Umfassende Modernisierung schien die einzige Möglichkeit, die Existenzgrundlage der Gesellschaft zu sichern. Deren ureigenste Bereiche - Veranstaltungen und Bibliothek - sollten in ein neues Medium transferiert werden. "Über das Internet wollen wir das vielfältige Angebot nun nutzbar machen", berichtet Mag. Manfred Gschwandtner, Online-Beauftragter der Gesellschaft. "Wenn die Zuhörer bzw. Leser nicht mehr zu uns kommen, müssen eben wir auf sie zugehen."

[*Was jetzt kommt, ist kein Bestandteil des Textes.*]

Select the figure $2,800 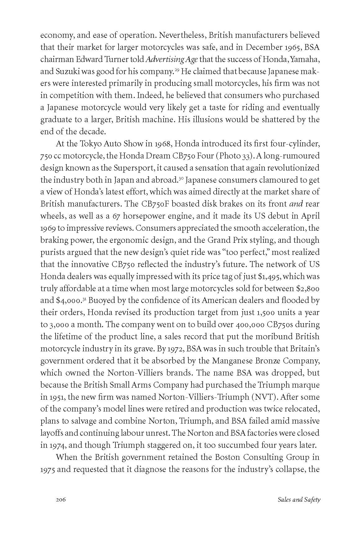click(306, 288)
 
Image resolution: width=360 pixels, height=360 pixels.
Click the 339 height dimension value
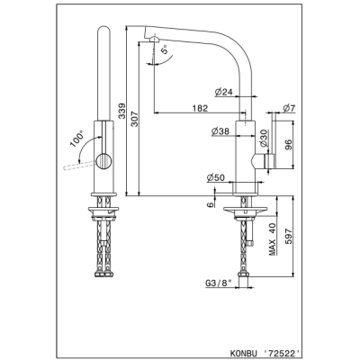click(122, 111)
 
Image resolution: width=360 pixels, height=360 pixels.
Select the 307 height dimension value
click(134, 119)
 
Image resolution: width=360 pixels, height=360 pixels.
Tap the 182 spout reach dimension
click(200, 108)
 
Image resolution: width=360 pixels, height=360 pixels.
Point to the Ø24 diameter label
click(224, 93)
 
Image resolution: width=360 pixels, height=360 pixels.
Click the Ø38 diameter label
click(220, 131)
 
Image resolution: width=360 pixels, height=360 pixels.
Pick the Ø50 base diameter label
click(215, 178)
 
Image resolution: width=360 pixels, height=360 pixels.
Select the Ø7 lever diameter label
click(290, 108)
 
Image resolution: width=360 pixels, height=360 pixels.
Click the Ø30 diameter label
click(264, 138)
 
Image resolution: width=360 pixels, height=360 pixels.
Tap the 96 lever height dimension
click(288, 145)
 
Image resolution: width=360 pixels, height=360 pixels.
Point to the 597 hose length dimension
click(288, 236)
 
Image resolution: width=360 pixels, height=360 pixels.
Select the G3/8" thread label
click(219, 283)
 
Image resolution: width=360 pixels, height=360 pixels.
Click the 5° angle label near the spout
click(165, 50)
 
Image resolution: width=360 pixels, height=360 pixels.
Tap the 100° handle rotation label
click(76, 140)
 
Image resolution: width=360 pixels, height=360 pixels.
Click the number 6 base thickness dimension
click(211, 204)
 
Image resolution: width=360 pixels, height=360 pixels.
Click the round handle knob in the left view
click(104, 162)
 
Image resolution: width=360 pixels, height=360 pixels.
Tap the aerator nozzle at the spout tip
click(154, 40)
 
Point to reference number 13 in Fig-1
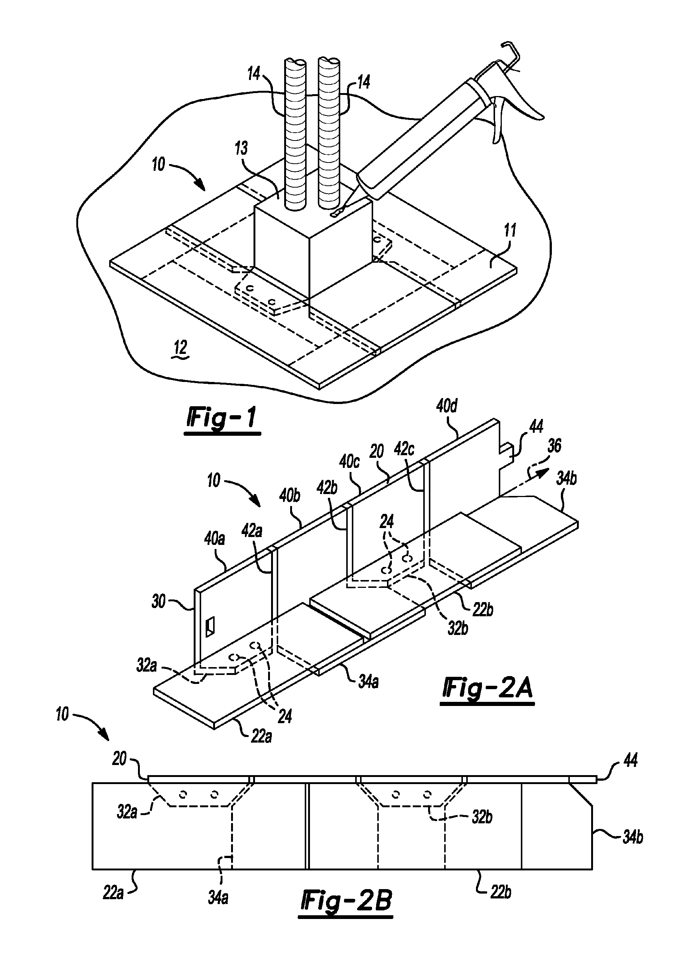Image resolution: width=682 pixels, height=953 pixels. tap(241, 148)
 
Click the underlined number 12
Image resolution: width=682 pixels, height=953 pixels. tap(180, 349)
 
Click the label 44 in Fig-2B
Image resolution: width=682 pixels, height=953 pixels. tap(630, 761)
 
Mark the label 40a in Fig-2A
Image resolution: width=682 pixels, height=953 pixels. tap(214, 539)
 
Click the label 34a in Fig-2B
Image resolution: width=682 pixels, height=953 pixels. tap(218, 898)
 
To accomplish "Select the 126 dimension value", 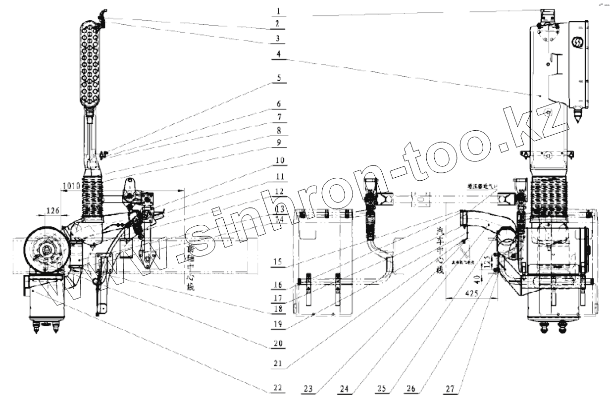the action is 53,210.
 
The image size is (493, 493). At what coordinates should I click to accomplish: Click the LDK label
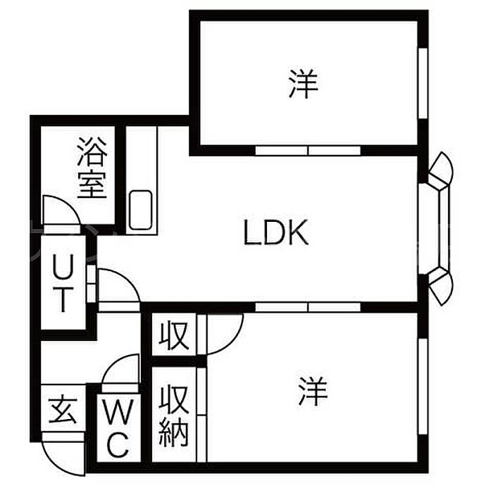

Die wöchentlichen Vorträge werden heute live ins Internet übertragen, wo sie mittels "Streaming"-Technik schnell abrufbar sind. Die Standbilder (samt Ton) sollen in Zukunft durch echte Videoübertragungen ersetzt werden. Multi-Media-Datenbanken könnten bald gezielte Suchmechanismen für die Recherche in den Videos bereithalten. Digitalisierungsprojekte widmen sich heute der elektronischen Aufbereitung historisch bedeutsamer Zeitschriftenbestände, um sie im Internet zugänglich zu machen.

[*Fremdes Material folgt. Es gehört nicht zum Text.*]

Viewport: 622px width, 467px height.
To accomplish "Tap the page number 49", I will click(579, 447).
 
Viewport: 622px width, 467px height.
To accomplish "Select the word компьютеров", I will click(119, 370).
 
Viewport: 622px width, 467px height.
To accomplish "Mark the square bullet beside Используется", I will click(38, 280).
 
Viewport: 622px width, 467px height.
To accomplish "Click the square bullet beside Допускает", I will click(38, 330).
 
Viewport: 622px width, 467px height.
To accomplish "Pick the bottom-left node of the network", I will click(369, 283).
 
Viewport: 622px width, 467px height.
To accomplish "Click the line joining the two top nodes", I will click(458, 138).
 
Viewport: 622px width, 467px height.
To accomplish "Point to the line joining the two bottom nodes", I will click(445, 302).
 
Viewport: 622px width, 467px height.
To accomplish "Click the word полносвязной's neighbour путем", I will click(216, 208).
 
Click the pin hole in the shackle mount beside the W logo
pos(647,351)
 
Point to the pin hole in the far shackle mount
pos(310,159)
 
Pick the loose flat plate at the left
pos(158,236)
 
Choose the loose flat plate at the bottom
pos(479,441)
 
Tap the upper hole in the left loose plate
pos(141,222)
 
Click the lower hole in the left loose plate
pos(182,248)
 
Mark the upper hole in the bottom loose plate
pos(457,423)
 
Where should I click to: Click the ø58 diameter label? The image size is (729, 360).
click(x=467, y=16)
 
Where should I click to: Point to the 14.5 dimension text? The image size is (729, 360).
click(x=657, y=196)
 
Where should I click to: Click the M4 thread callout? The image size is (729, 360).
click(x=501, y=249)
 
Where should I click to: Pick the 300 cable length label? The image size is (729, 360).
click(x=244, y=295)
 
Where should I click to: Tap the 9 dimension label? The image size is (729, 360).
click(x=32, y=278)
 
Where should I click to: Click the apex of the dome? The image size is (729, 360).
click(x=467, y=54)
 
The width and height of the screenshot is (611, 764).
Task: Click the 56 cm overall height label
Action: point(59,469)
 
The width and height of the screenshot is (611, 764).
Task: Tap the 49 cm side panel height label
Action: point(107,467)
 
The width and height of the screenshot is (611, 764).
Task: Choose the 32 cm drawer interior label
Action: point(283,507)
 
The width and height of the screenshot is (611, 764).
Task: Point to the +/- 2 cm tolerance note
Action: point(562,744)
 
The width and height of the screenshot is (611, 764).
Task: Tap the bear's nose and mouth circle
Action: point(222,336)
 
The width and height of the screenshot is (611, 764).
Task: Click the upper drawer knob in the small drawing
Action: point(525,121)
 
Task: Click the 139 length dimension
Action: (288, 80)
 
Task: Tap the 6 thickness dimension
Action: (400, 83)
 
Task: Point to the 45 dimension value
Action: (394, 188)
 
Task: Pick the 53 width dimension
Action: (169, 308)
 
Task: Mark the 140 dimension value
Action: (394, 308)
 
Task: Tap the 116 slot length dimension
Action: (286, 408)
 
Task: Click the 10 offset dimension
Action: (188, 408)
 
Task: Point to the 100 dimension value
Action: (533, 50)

Ideales Medium für Landärzte
Aber auch angekaufte Informationen werden den Mitgliedern angeboten: Die Gesellschaft stellt den Zugang zu medizinischen Datenbanken und elektronischen Journalen zur Verfügung. Bei renommierten Zeitschriften wie etwa "Nature" oder dem "New England Journal of Medicine" gilt dabei jedoch das Bibliotheksmodell, d.h. es wird nur nur eine beschränkte Anzahl von "Usern" zugelassen. Entsprechend der Nachfrage liegen immer weniger Zeitschriften vor Ort auf.
Die Bibliothek hat sich in den letzten Jahren zunehmend zu einer Service-Einrichtung entwickelt, die Volltext-Literatursuche in in- und ausländischen Publikationen durchführt. Letztlich wird den Mitgliedern ein Internetzugang angeboten, der die Datenbestände der Gesellschaft von zuhause aus greifbar macht. Wahlknoten für den Provider befinden sich derzeit allerdings nur in Wien und Linz.

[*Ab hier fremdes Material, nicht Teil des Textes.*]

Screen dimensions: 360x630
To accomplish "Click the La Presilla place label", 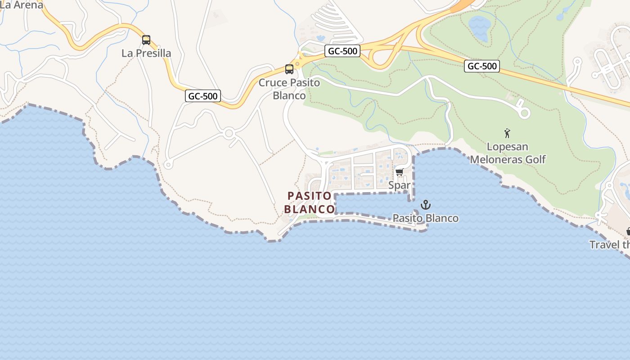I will coord(146,53).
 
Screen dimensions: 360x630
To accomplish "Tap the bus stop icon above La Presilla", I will coord(146,40).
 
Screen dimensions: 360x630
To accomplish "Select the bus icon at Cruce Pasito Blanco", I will coord(289,69).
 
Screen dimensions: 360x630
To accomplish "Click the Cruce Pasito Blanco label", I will coord(289,89).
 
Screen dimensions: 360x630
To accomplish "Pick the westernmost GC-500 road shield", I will coord(202,96).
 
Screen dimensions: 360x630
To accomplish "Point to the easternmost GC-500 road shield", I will coord(482,66).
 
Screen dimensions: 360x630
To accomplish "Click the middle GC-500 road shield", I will coord(342,51).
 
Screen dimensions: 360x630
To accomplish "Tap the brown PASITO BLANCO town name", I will coord(310,202).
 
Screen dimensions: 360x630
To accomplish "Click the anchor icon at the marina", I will coord(425,205).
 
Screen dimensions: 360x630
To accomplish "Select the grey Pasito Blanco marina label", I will coord(425,218).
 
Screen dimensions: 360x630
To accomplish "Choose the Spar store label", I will coord(399,185).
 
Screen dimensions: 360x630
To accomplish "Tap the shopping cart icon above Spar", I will coord(399,172).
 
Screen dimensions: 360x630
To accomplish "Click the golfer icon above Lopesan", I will coord(508,133).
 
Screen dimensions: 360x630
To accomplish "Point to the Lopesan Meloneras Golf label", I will coord(508,153).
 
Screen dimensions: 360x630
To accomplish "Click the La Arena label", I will coord(22,5).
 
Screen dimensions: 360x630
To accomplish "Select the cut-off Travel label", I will coord(610,245).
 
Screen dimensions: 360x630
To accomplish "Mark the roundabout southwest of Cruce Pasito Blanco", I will coord(229,133).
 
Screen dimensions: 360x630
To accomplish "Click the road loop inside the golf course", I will coord(524,113).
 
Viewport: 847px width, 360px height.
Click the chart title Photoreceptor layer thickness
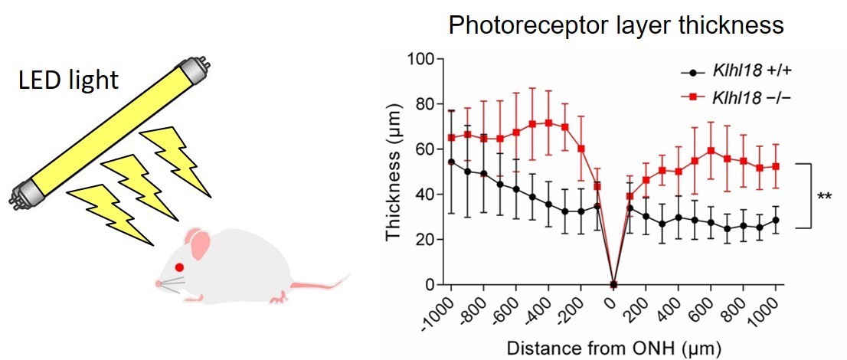pos(616,25)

Zu den rund 1.300 Mitgliedern der Gesellschaft zählen traditionsgemäß viele Universitätsprofessoren. "Die Online-Dienste machen unser Angebot auch für die niedergelassenen Ärzte interessant", hofft Gschwandtner. Das Internet sei das ideale Medium für Landärzte, die täglich mit dem Problem der Informationsbeschaffung konfrontiert sind. Aufgabe der Zukunft ist jedenfalls die attraktive Präsentation im weltweiten Netz: Dynamische Homepages sollen bewirken, daß die Ärzte das Angebot der Gesellschaft auch weiterhin nutzen werden.